Für Eure Antworten schon mal vielen Dank.

t.


----------



## Daddelmann (2. Januar 2011)

Hallo,

ich habe in mein 2006er Sunday mit dem alten DW Link ein seit wenigen Wochen einen DHX 5 Air eingebaut. Grundsätzlich geht das. Du musst allerdings ordentlich am DW Link abfräsen. Ich kann, wenn gewünscht, gerne dazu mal ein Bild hineinstellen. 

Aber das ist noch nicht alles: Abgesehen von den Abfräsen, musst du in kauf nehmen, dass die Zugstufe (high speed, intern) zu stark ist, da muss auch abgeändert werden. Dann hast du das Problem, nicht ordentlich an die externe Zugstufenverstellung im eingebauten Zustand heran zu kommen, ebenso wie am Luftventil. Das Problem mit dem Luftventil habe ich mit einem RESET Snake Ventiladapter gelöst.

Die Kinematik selbst verträgt sich sehr gut bis ausgezeichnet mit dem DHX Air, da der Ironhorse Sunday Rahmen sehr viel Kraft auf dem ersten Drittel auf den Dämpfer gibt, in der Mitte weniger und am Ende wieder mehr, ergänzt sich das zu unseren Vorteil.
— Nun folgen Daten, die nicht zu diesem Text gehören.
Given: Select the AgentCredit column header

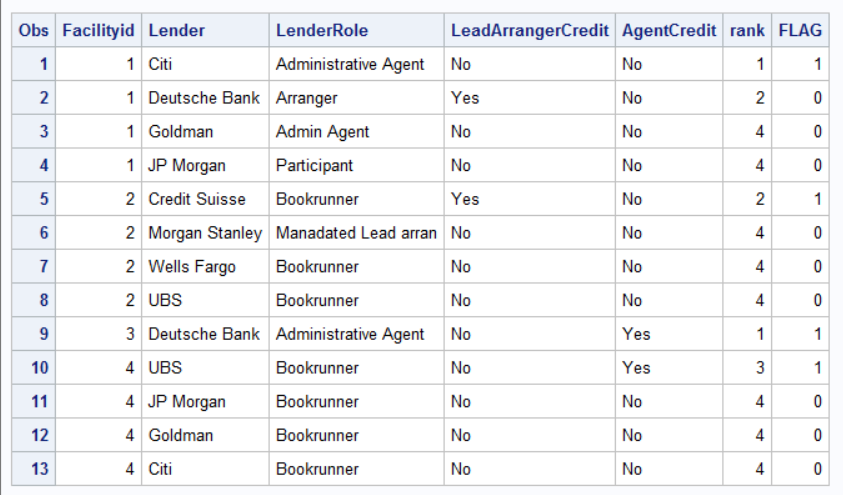Looking at the screenshot, I should [668, 31].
Aber nun ist das Bike komplett auseinander gebaut und habe noch kein aktuelles Bild. Wenn jemand noch interesse hat, kann ich noch mehr schreiben.

Grüße,

Daddel


----------



## MTB-News.de




----------



## oBATMANo (4. Februar 2011)

Einbau war in einem 2007er Eierhorst kein Problem.
Fährt sich aber deutlich schlechter als mit einem Stahlfederfämpfer
So zumidest meine Erfahrung

Der große Performanceverlust wiegt sich mit den paar Gramm Gewichtsersparnis nicht auf. 
Selbst meine Frau hat den Unterschied sofort gespürt und vorher hatte sie eine zu harte Feder im Dämpfer.


----------



## Daddelmann (5. Februar 2011)

wo drinn würdest du die performance denn sehen? kennlinie, ansprechverhalten, zugstufe ?

Meinen musste ich auch erst einma kräftig überarbeiten. meinen stahlfederdämpfer habe ich trotzdem noch zum schnellen umbau.


----------



## oBATMANo (5. Februar 2011)

DHX mit rund 33% Sag sackt schon bei mittleren Schlägen stark durch den Federweg und schlägt ständig durch.
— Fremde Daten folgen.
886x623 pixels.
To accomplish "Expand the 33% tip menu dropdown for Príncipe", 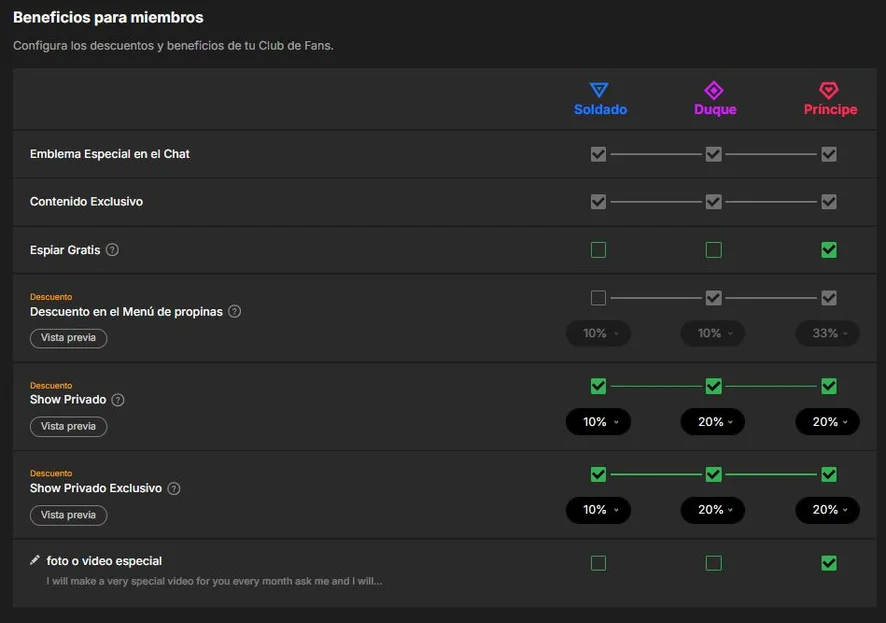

Paßt man den Luftdruck an, wird das Radl deutlich straffer und spricht mies an. Um das Durchsacken und Durchschlagen zu vermeiden, muss man viel zu viel Druck fahren, als das der Hinterbau noch anständig arbeiten könnte.

Der DHX air ist da einfach der falsche Dämpfer. Sackt zu stark in der Mitte durch und am Schluß fehlt dem Sunday die Endprogression um das noch einigermaßen auszubügeln. So hat man ständig Durchschläge und das Radl ist bockig, da es schon bei leichten Schlägen zu viel Federweg verschenkt und dann keine Reserven mehr für dickere Schläge hat.


----------



## Daddelmann (5. Februar 2011)

hmmm, dann ist es bei dir tatsächlich schlecht. ich fahre auch auf um und bei 33% sag und fahre den bottom out auf 50%. dazu habe ich einen gummianschlagschutz eingebaut und die mittlere druckstufe intern erhöht, sowie die hs zugstufe deutlich verringert. damit habe ich zwar auch etwas mit dem durchsacken zu tun, aber nicht so schlimm. für harten dh einsatz würde ich es aber nicht empfehlen. aber für den regulären fr einsatz


----------



## Daddelmann (14. März 2011)

Erfahrungsbericht:

ich gebe oBATMANo mehr und mehr recht, bleibe aber bei der Behauptung, dass es für normales Freeriden, wenn der Shimstack angepasst wurde und die Luftkammer etwas verkleinert wurde, mehr als ausreichend ist, dann ist es aber kein Saugerfahrwerk mehr, sondern "Standart"


----------



## Marius94 (18. April 2011)

hi, was hast du mit dem luftdämpfer an gewicht gespart zu nem stahl?


----------



## Daddelmann (18. April 2011)

genau oder ungefähr?


----------



## Marius94 (21. April 2011)

ungefähr reicht, wollte mal mit nem freund tauschen..


----------



## Daddelmann (21. April 2011)

also, wenn du den dhx 5 air nicht kräfig anpasst, dann fährt er wie fritte. einfach mal tauschen bedeutet:

der dämpfer sackt durch
high speed zugstufe zu langsam
druckstufe am anfang ok
high speed druckstufe zu niedrig
zudem habe ich das pro pedal noch ne härtere feder verbaut, damit es weniger stark ist.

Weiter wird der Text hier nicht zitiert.